A couple of weeks ago, I was offered a chance to meet Mr. Vivek Kundra at the Eisenhower Executive Office Building in downtown Washington, DC. Needless to say, I was honored to be given the opportunity. Although I was clear on my own views of how the Federal government could use cloud computing, the Obama administration’s plans were, at that time, anything but certain. What a difference a week makes !!
As has been widely reported, the President’s 2010 Budget submission has firmly set cloud computing as a “key tool for improving innovation, efficiency and effectiveness in Federal IT. The GSA has emphasized this edict by releasing a request for information (RFI) for Infrastructure as a Service offerings. This rapid and fairly decisive course change to the way Federal IT will be procured in the future can potentially change an entire industry. Looking at what has happened in the financial and automotive industries, this could also be seen as the administration flexing its muscle yet again in order to set the direction of a crucial component of the US economic system.
So now, with a little over a week before my meeting with Mr. Kundra, what do I talk about? Since the administrations direction has now been set, there’s clearly no need to discuss cloud computing as the right direction for Federal IT. Not being a political pundit or economic advisor, I will definitely stay away from the debates around government influence over the commercial sector. So as a technologist, I will stick to my knitting and discuss what technologies the coming GovCloud implementation will be able to leverage going forward.
If you have any suggestions for me, I would be happy to hear about them. The only thing I ask is for your recommendations to be focused on general technologies, industry standards or open source approaches. Please, no specific commercial products or specific technology implementations.
Of particular interest to me will be those technologies, standards or approaches that are “shovel ready”, and available for pilot implementations today! As outlined in the budget, “… pilot projects will be implemented to offer an opportunity to utilize more fully and broadly departmental and agency architectures to identify enterprise-wide common services and solutions, with a new emphasis on cloud-computing. The pilots will test a variety of services and delivery modes, provisioning approaches, options, and opportunities that cloud computing brings to Federal Government. Additionally, the multiple approaches will focus on measuring service, cost, and performance; refining and scaling pilots to full capabilities; and providing financial support to accelerate migration”.

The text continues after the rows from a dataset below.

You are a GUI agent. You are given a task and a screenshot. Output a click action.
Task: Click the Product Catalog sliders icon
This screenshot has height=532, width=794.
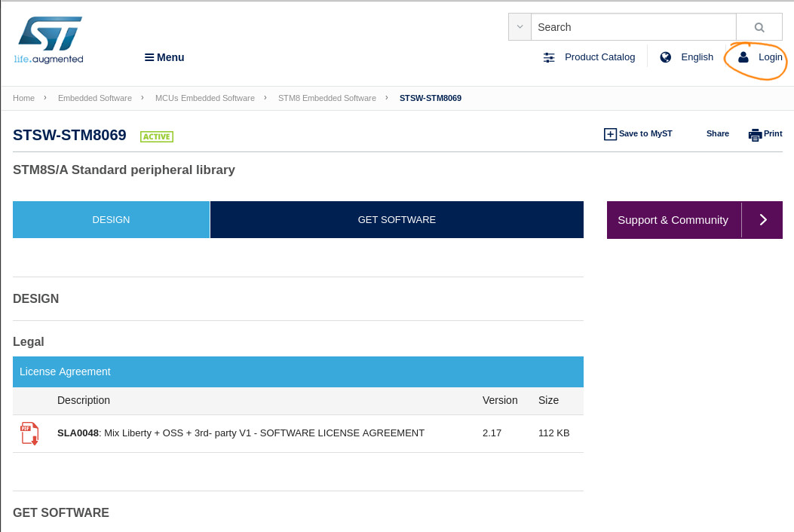[549, 57]

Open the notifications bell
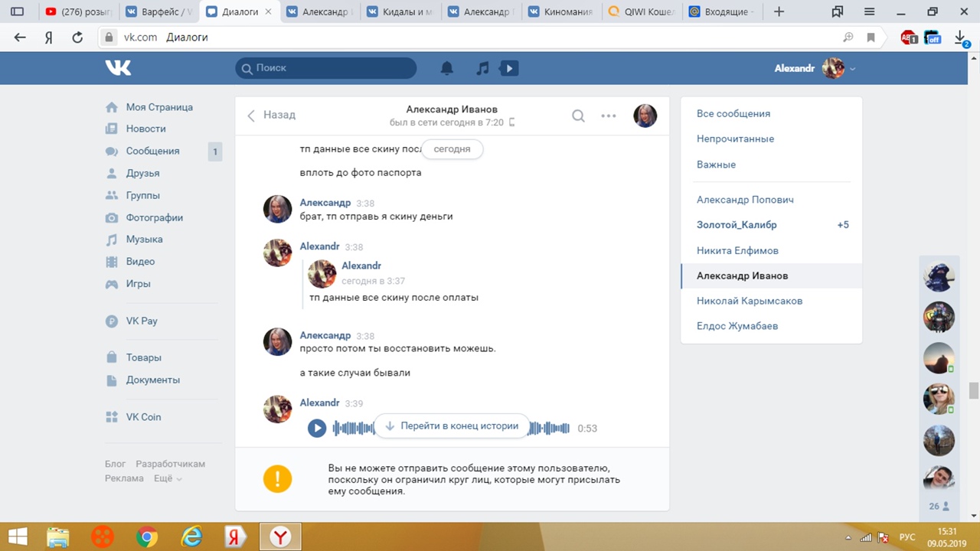[x=447, y=69]
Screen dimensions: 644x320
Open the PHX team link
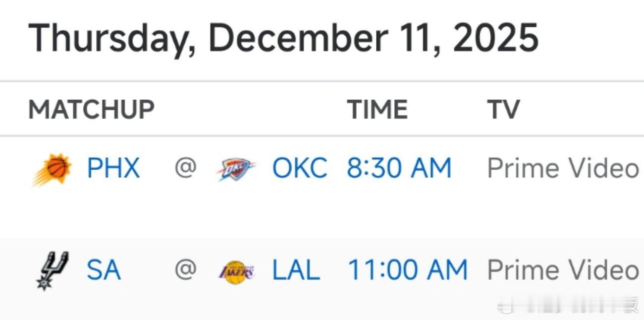113,169
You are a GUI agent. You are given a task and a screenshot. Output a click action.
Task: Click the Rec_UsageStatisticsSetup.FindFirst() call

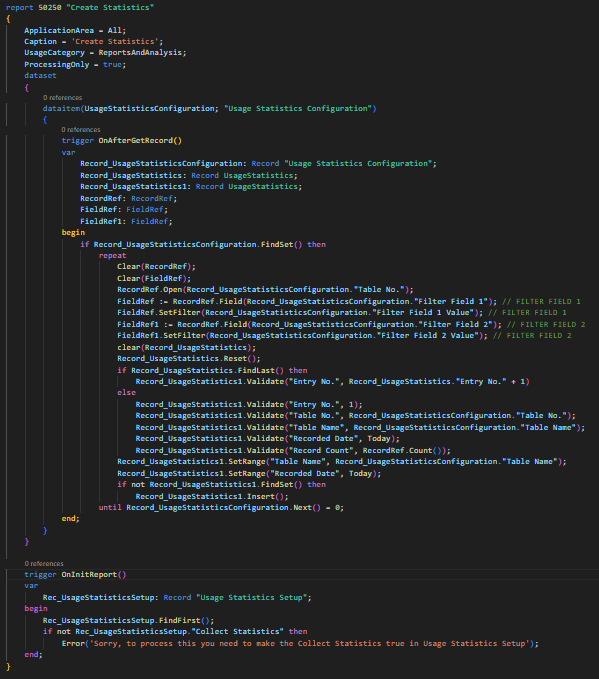(x=128, y=621)
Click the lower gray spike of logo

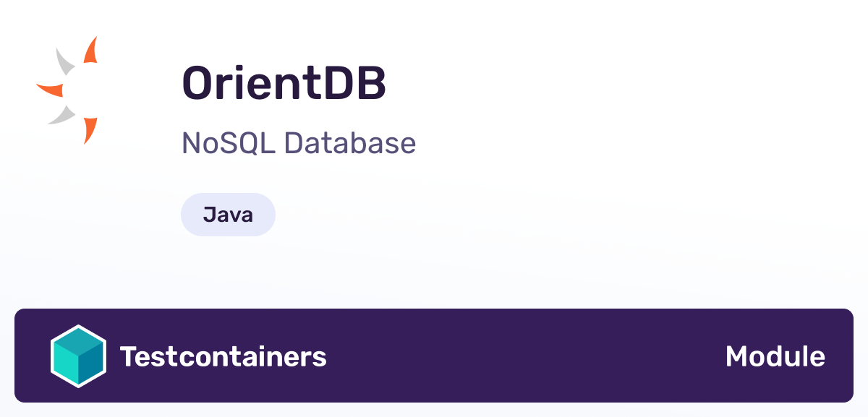(62, 115)
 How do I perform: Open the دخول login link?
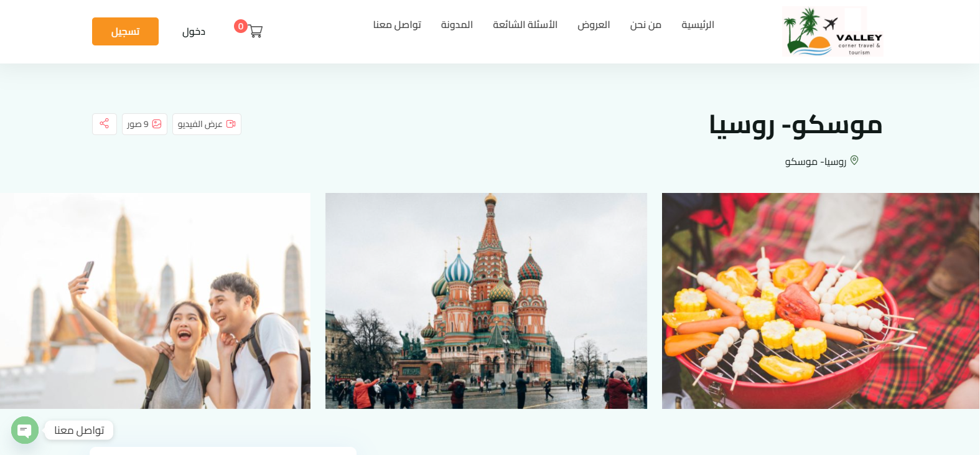tap(194, 32)
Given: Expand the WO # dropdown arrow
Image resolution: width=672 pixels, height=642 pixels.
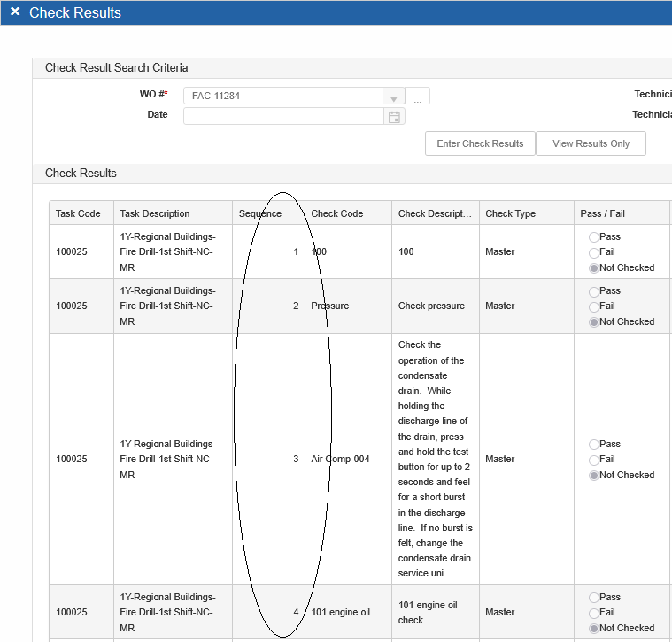Looking at the screenshot, I should (393, 97).
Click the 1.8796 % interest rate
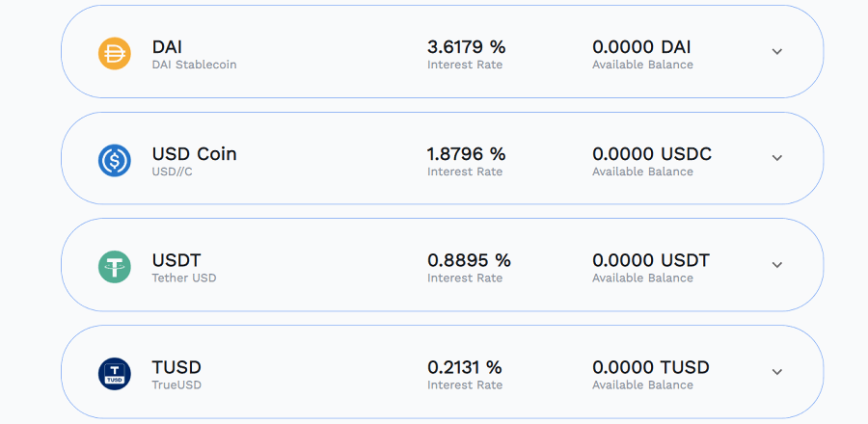 coord(466,153)
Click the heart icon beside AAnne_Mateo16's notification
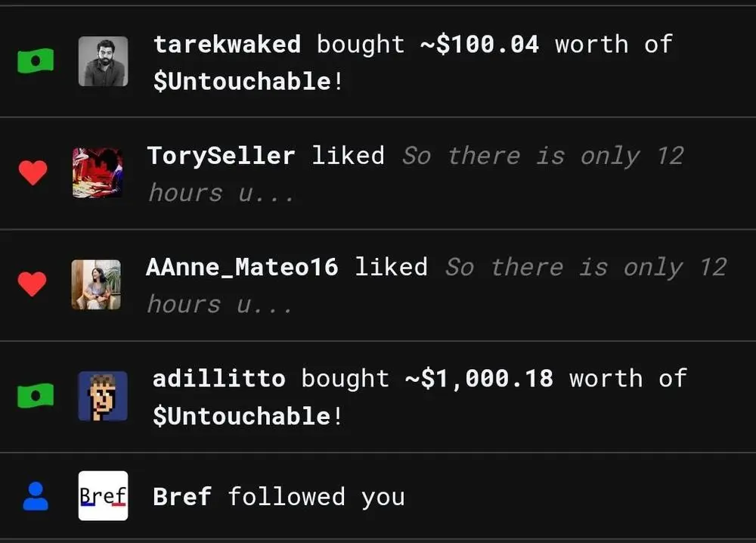Viewport: 756px width, 543px height. point(33,285)
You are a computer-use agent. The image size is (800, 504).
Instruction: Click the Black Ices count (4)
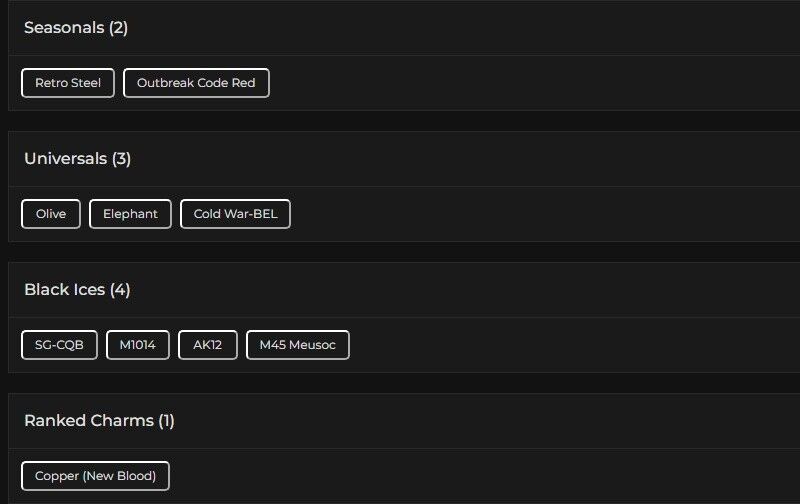[120, 290]
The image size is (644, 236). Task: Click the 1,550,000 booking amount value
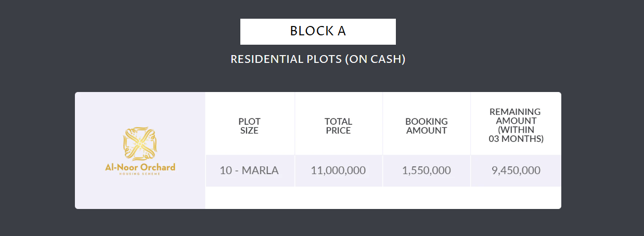(427, 171)
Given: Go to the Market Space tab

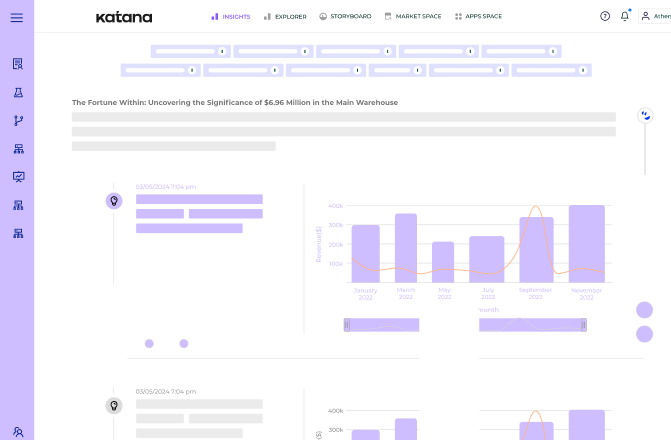Looking at the screenshot, I should (x=414, y=17).
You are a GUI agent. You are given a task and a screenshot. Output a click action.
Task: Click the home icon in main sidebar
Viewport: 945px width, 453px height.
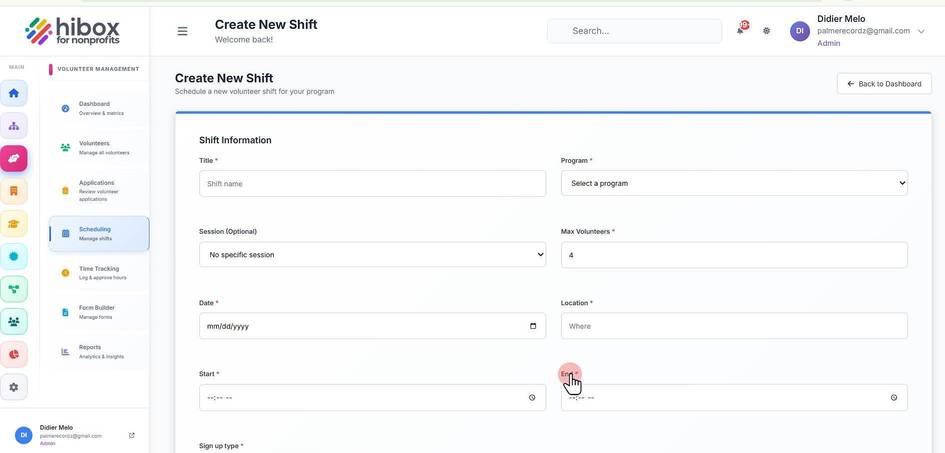tap(14, 93)
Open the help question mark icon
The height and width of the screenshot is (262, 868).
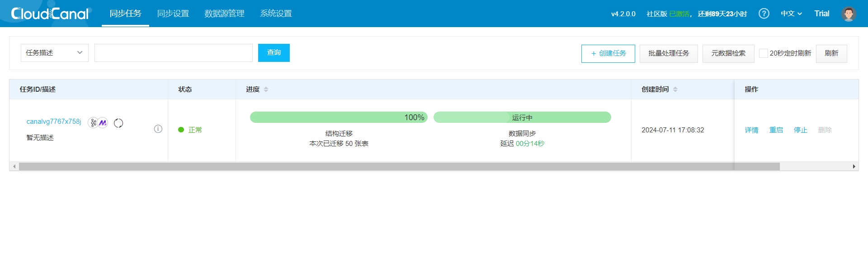click(x=764, y=14)
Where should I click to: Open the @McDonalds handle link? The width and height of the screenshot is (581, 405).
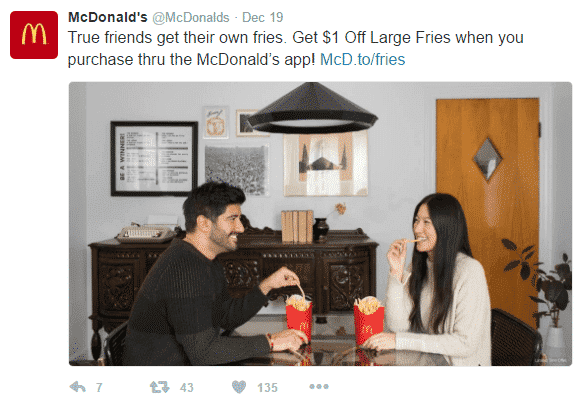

I look forward to your assistance on this!
I’d suggest you take a look at what DISA has done with the RACE (Rapid Access Computing Environment) effort they are bringing online, as well as its companion application development environment (Forge.mil).
While these are specific examples, I think you’ll find interesting information to help you in your meeting with Mr. Kundra. DISA has already been thinking a lot about this already.
Good luck in your meeting – I hope it goes very well!
Sorry – correction – Forge.mil link is http://disa.mil/forge
I’m curious, Kevin, whether he thinks the goal should be to build and adopt new technological standards to gain efficiency/effectiveness or to amend current infrastructure and rewrite policies so such technologies have an easier chance of adoption.
Related, where does he stand on the notion of a “one web” solution for the entire executive branch, i.e. instead of individual departments acting like silos with their own social technologies, shouldn’t there be an Administration-wide direction and initiative in one?
how about working on giving more support to adoption of collaborative and social media tools within the agencies – encouraging the technical, legal and cultural issues that agencies need to get over.
I would second Ms. Lavoy, and add what to me is almost embarrassingly basic: an immediate solution to the ban on thumb drives. Perhaps the ban itself can’t be resolved that quickly, but surely there is some way to train and trust people who truly need this technology to do their jobs every day. We in Public Affairs are hampered by the inability to move photos from camera to computer, and I have read about med techs with handheld computers in the field whose issue is not just job-critical but life-critical to their patients.
Driving innovation and standardization with a view to improving efficiency is a lofty goal. But change is painful- especially for the folks that have to practice this in their work everyday. Compliance can be enforced, but in order to ensure that folks understand the strategy and are committed to realizing the efficiencies, the human component has to be taken into account. It is challenging to change a culture where every agency/department is used to following their own standards to have to now start adhering to a new centralized standard. Pilot initiatives have to go beyond the notion of “one size fits all”. Will there be plans to make sure that the resources that have to use this are on board?
Thank you for the thoughtful input. I will definitely highlight this dialog when I meet Mr. Kundra and will leave a listing of all comments for his review. If anyone else would like to provide additional comments, I will continue collecting them until Tuesday evening (May 26th).